CPU Cache and Why It Matters for Performance

Each CPU core has its own L1 and L2 cache. The L3 cache is shared across cores.

The cache stores data in blocks called cache lines. Each line holds 64 bytes.

This is why array access beats linked list access.

False Sharing

Two cores may each have the same cache line in their local cache. But they work on different variables within that line. When this happens, the processor must track changes through the MESI protocol. The cores send messages to keep their copies in sync.

The variables seem independent—one in each core’s L1 cache. But they share the same cache line in L3. This creates communication overhead as the cores sync the line repeatedly.

When Communication Happens

Cache communication kicks in when:

A thread moves from one core to another (this connects to Go’s GPM model where it’s better to reuse the same M that ran a G before—it keeps the cache warm)
Two cores need the same cache line

Fixing False Sharing

What happens when multiple threads modify adjacent data?
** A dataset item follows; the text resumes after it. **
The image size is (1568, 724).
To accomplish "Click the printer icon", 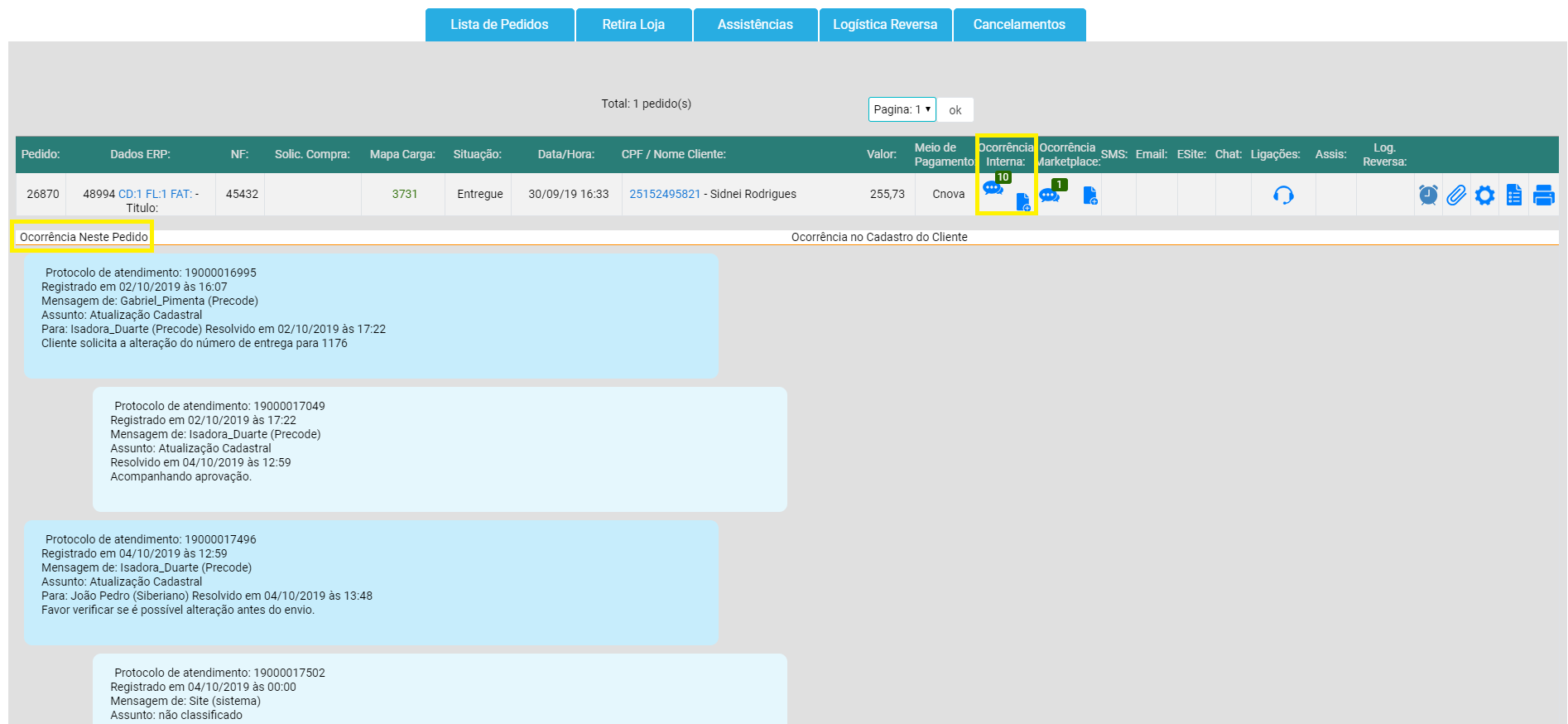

Like concurrent array updates, or when struct fields sit next to each other in memory and get modified at once?

The fix: pad your data structures. In Go, use anonymous _ []byte fields to fill space. Make sure the affected items fall into different cache lines. This breaks the sharing and eliminates the sync overhead.

Just add enough padding bytes so each item gets its own cache line. The performance gain often pays back the extra memory cost many times over.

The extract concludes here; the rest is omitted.